“It may have started with a bat in a cave, but human activity set it loose.” – David Quammen


The Credit Suisse Global Investment Returns Yearbook, published by the Credit Suisse Research Institute, in collaboration with London Business School and Cambridge University professors, is the authoritative guide to historical long-run financial returns. This article was going to be a summary of the third chapter titled, ESG (environmental, social or governance) Investing.

Well the Covid-19 bomb blew that idea out of the water, along with going out for a cup of coffee or a stroll along the Sea Point Promenade. So here is what I wrote instead as it became crystal clear that Covid, bats and investing are closely related.

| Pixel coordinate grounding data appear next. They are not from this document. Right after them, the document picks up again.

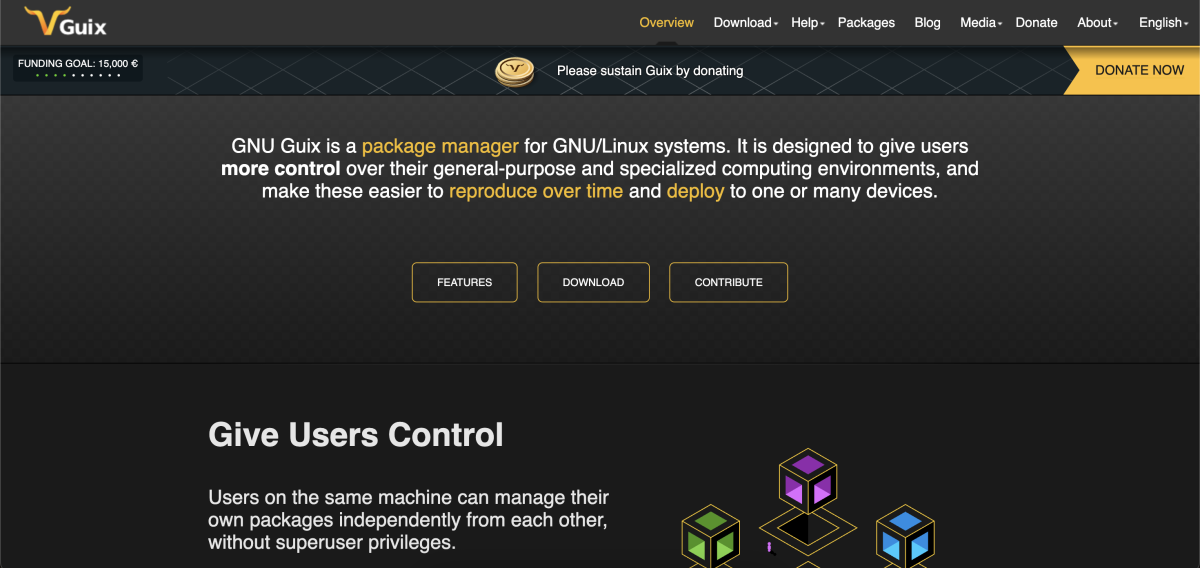Viewport: 1200px width, 568px height.
Task: Click the Guix logo in header
Action: 66,21
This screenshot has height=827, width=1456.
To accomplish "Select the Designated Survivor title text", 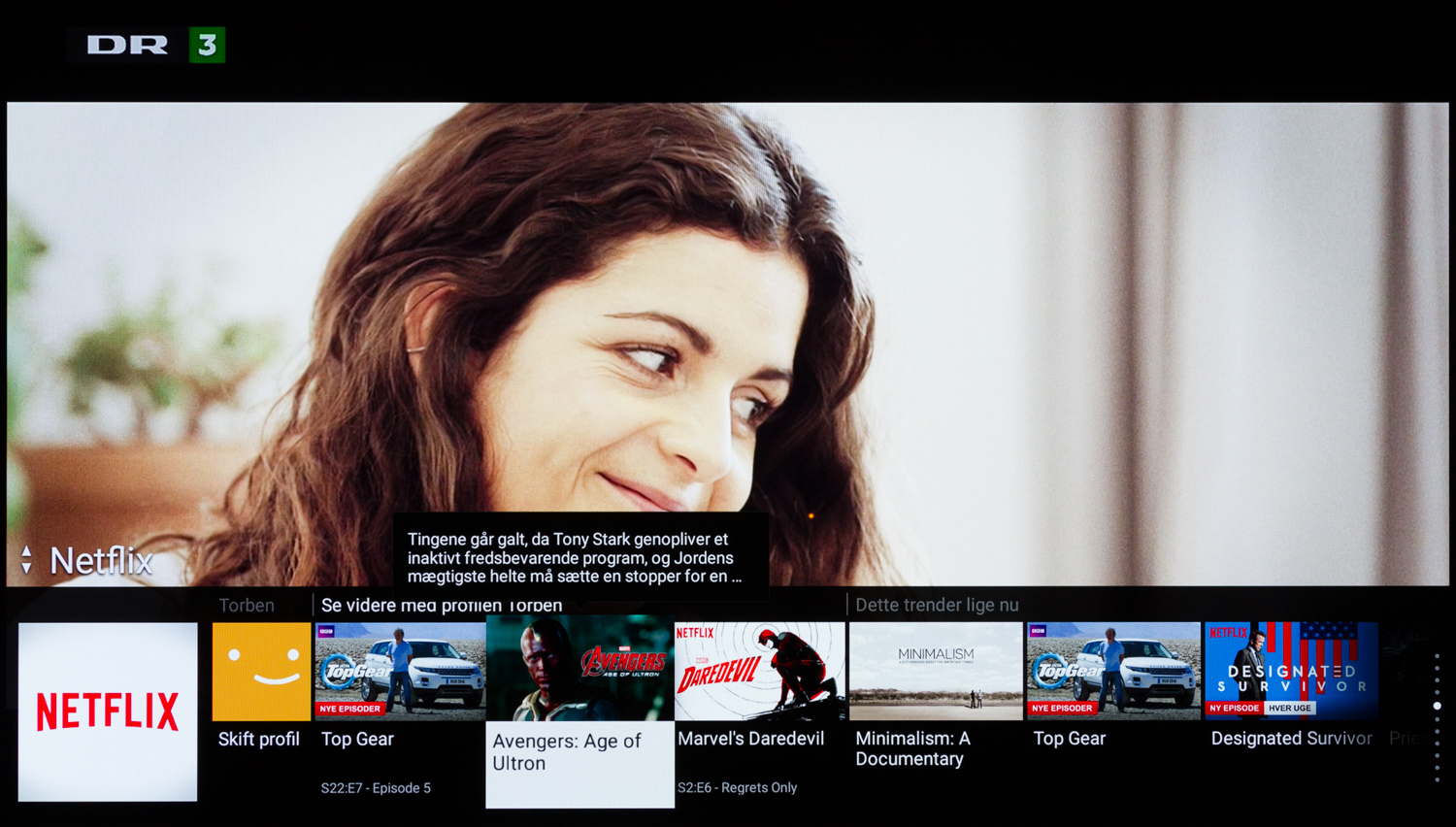I will pos(1291,739).
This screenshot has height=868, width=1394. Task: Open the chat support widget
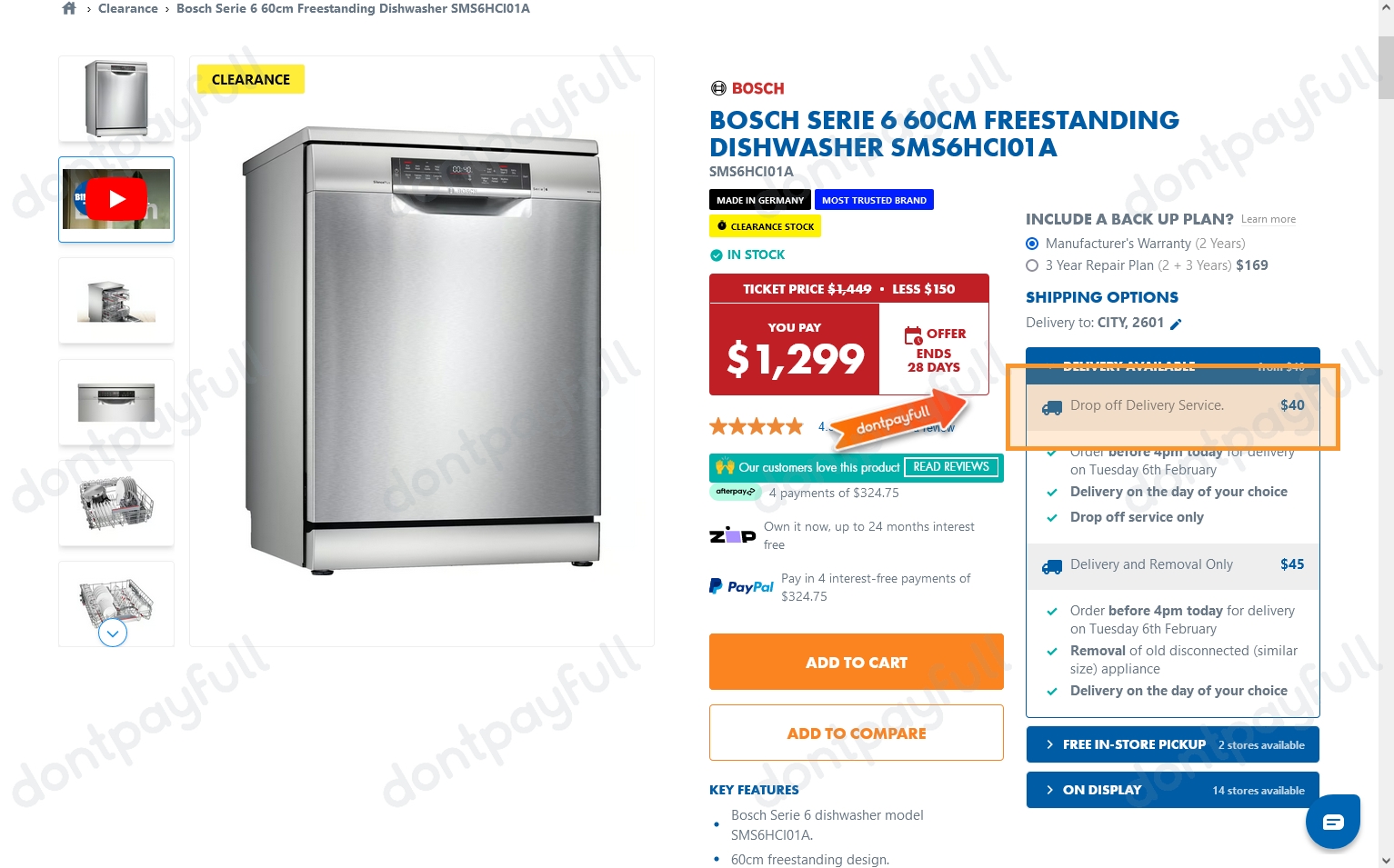(x=1333, y=822)
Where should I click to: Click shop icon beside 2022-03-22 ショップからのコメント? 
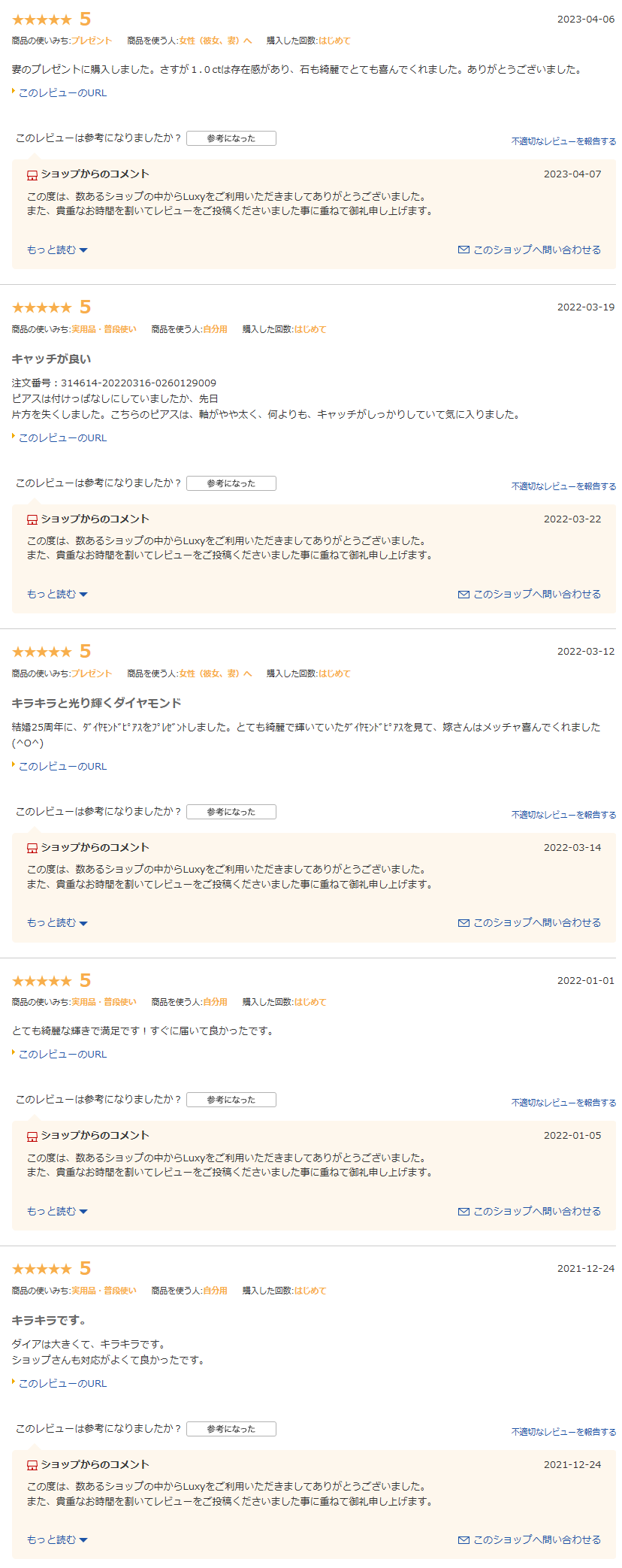(x=32, y=519)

If the realisation of the impact of climate breakdown on our sustainable future on earth can be likened to a flickering torch beam slowly getting closer, Covid-19 is the equivalent of beaming a halogen spotlight on those activities that impact on planetary health. Several theories propose that it is our destruction of the environment that created the conditions for this pandemic, a hidden cost of unbridled human economic development. David Quammen, author of Spillover: Animal Infections and the Next Pandemic, recently wrote an article in the New York Times titled, “It may have started with a bat in a cave, but human activity set it loose.”


Caught in this blinding Covid-19 spotlight is the philanthropic community, together with our investment advisers, stockbrokers and banks. In pursuit of maximising returns most of us invest our endowments in successful mining, manufacturing and construction companies. Companies that often drive environmental and social damage. We invest significant time and effort in giving away four or five percent of our endowments but turn a blind eye to the collateral damage of our investments, the harm-causing activities, some of which we expect our grantees to address. For example, we fund health programmes and invest in British American Tobacco; we fund early childhood development and foetal alcohol syndrome research but are invested in brewing companies; we fund environmental programmes and invest in high carbon emitting mining companies; we fund social justice and invest in companies that exploit the poorest and most marginalised.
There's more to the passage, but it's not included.